The TTEST Procedure

AB/BA Crossover Design

Let "A" and "B" denote the two treatment values. Define the following notation:

\begin{align*} n^\star _1 & = \mbox{number of observations with treatment sequence AB} \\ n^\star _2 & = \mbox{number of observations with treatment sequence BA} \\ y_{11i} & = \mbox{response value of }i\mbox{th observation in sequence AB during period 1,} \; \; i \in \{ 1, \ldots , n^\star _1\} \\ y_{12i} & = \mbox{response value of }i\mbox{th observation in sequence AB during period 2,} \; \; i \in \{ 1, \ldots , n^\star _1\} \\ y_{21i} & = \mbox{response value of }i\mbox{th observation in sequence BA during period 1,} \; \; i \in \{ 1, \ldots , n^\star _2\} \\ y_{22i} & = \mbox{response value of }i\mbox{th observation in sequence BA during period 2,} \; \; i \in \{ 1, \ldots , n^\star _2\} \end{align*}

So $\{ y_{11i}, \ldots , y_{11{n^\star _1}} \} $ and $\{ y_{22i}, \ldots , y_{22{n^\star _2}} \} $ are all observed at treatment level A, and $\{ y_{12i}, \ldots , y_{12{n^\star _2}} \} $ and $\{ y_{21i}, \ldots , y_{21{n^\star _1}} \} $ are all observed at treatment level B.
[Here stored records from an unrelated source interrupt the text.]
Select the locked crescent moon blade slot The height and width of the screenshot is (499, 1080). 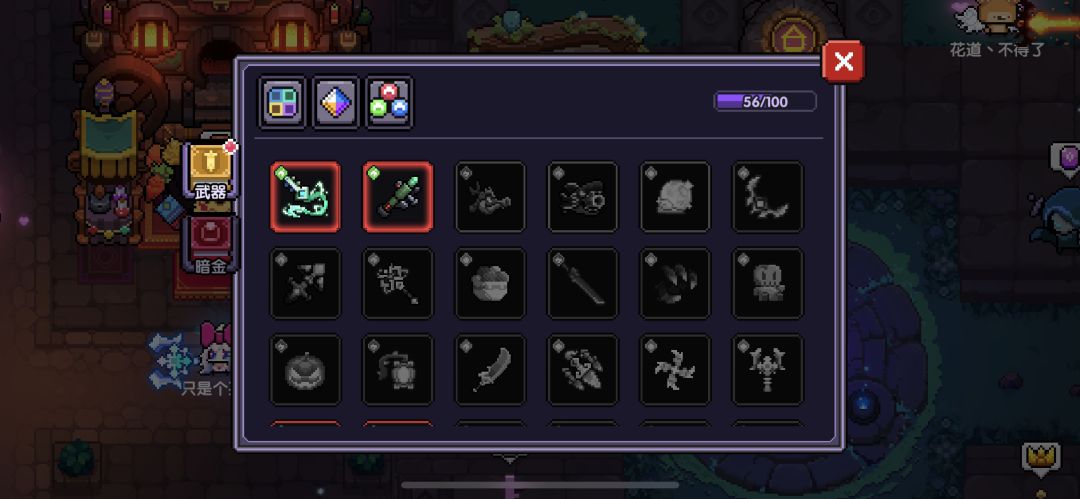click(767, 196)
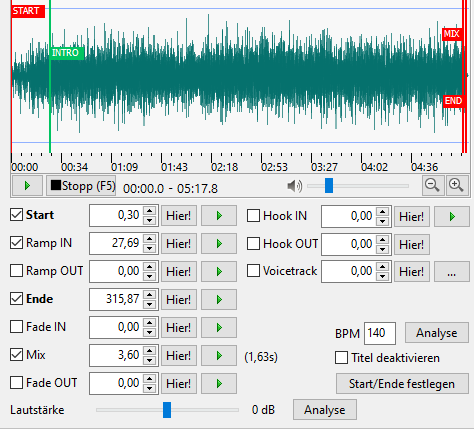The image size is (474, 429).
Task: Zoom out the waveform with minus magnifier
Action: coord(433,185)
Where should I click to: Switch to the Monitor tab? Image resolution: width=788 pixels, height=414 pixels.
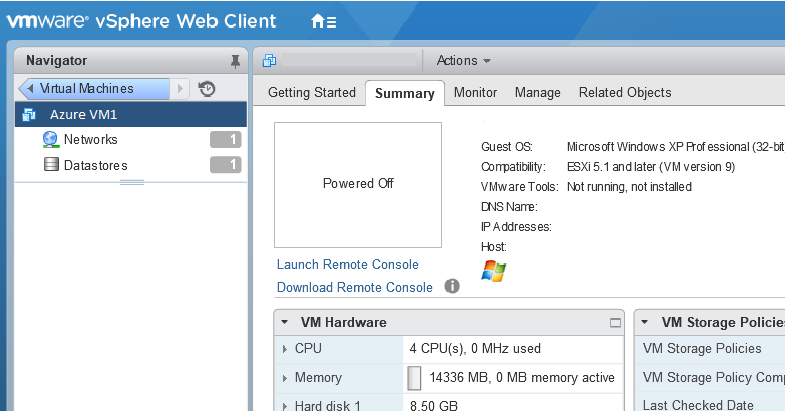tap(475, 92)
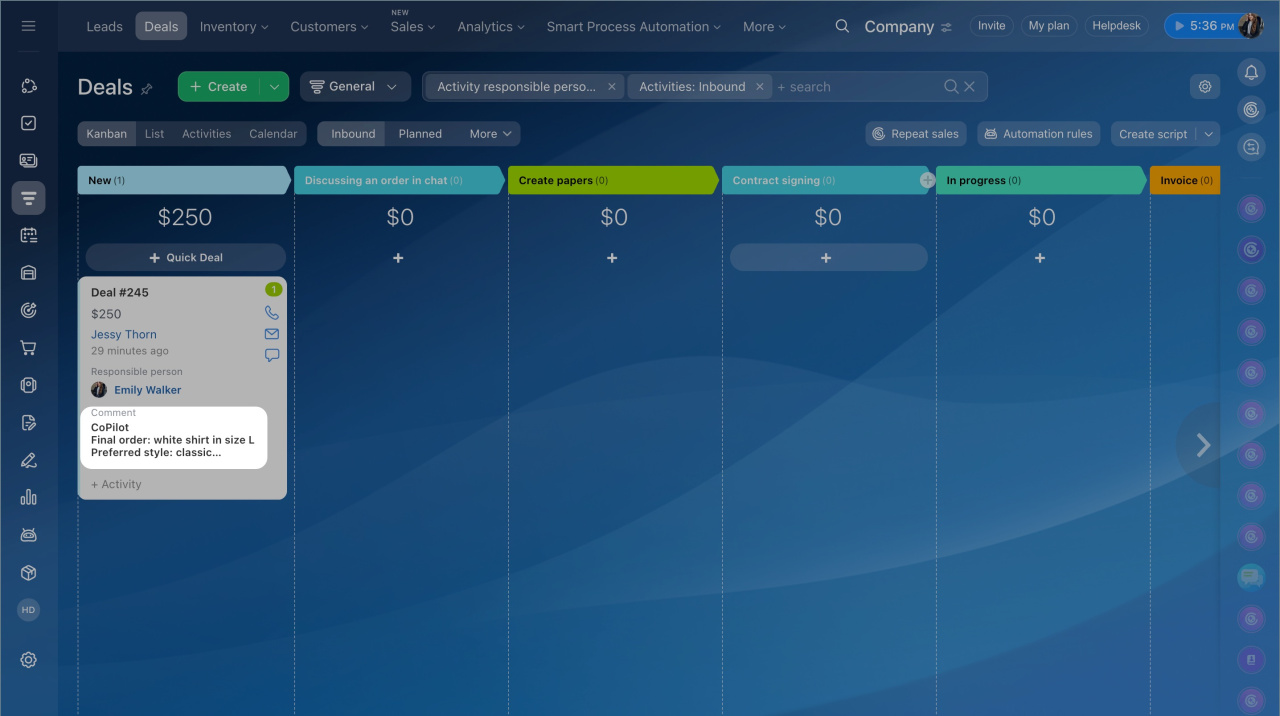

Define the period difference for an observation as the difference between period 1 and period 2 response values:

\[ \mr{pd}_{kji} = y_{k1i} - y_{k2i} \]

for $\; k \in \{ 1, 2\} \; $ and $\; i \in \{ 1, \ldots , n^\star _ k\} \; $. Similarly, the period ratio is the ratio between period 1 and period 2 response values:

\[ \mr{pr}_{kji} = y_{k1i} / y_{k2i} \]

The crossover difference for an observation is the difference between treatment A and treatment B response values:

\[ \mr{cd}_{kji} = \left\{ \begin{array}{ll} y_{k1i} - y_{k2i} \; \; , & k=1 \\ y_{k2i} - y_{k1i} \; \; , & k=2 \\ \end{array} \right. \]

Similarly, the crossover ratio is the ratio between treatment A and treatment B response values:

\[ \mr{cr}_{kji} = \left\{ \begin{array}{ll} y_{k1i} / y_{k2i} \; \; , & k=1 \\ y_{k2i} / y_{k1i} \; \; , & k=2 \\ \end{array} \right. \]

In the absence of the IGNOREPERIOD option in the PROC TTEST statement, the data are split into two groups according to treatment sequence and analyzed as a two-independent-sample design. If DIST= NORMAL, then the analysis of the treatment effect is based on the half period differences $\{ \mr{pd}_{kji} / 2\} $, and the analysis for the period effect is based on the half crossover differences $\{ \mr{cd}_{kji} / 2\} $. The computations for the normal difference analysis are the same as in the section Normal Difference (DIST=NORMAL TEST=DIFF) for the two-independent-sample design. The normal ratio analysis without the IGNOREPERIOD option is not supported for the AB/BA crossover design. If DIST= LOGNORMAL, then the analysis of the treatment effect is based on the square root of the period ratios $\{ \sqrt {\mr{pr}_{kji}} \} $, and the analysis for the period effect is based on the square root of the crossover ratios $\{ \sqrt {\mr{cr}_{kji}} \} $. The computations are the same as in the section Lognormal Ratio (DIST=LOGNORMAL TEST=RATIO) for the two-independent-sample design.

If the IGNOREPERIOD option is specified, then the treatment effect is analyzed as a paired analysis on the (treatment A, treatment B) response value pairs, regardless of treatment sequence. So the set of pairs is taken to be the concatenation of $\{ (y_{111}, y_{121}), \ldots , (y_{11{n^\star _1}}, y_{12{n^\star _1}}) \} $ and $\{ (y_{221}, y_{211}), \ldots , (y_{22{n^\star _2}}, y_{22{n^\star _2}}) \} $. The computations are the same as in the section Paired Design.

See Senn (2002, Chapter 3) for a more detailed discussion of the AB/BA crossover design.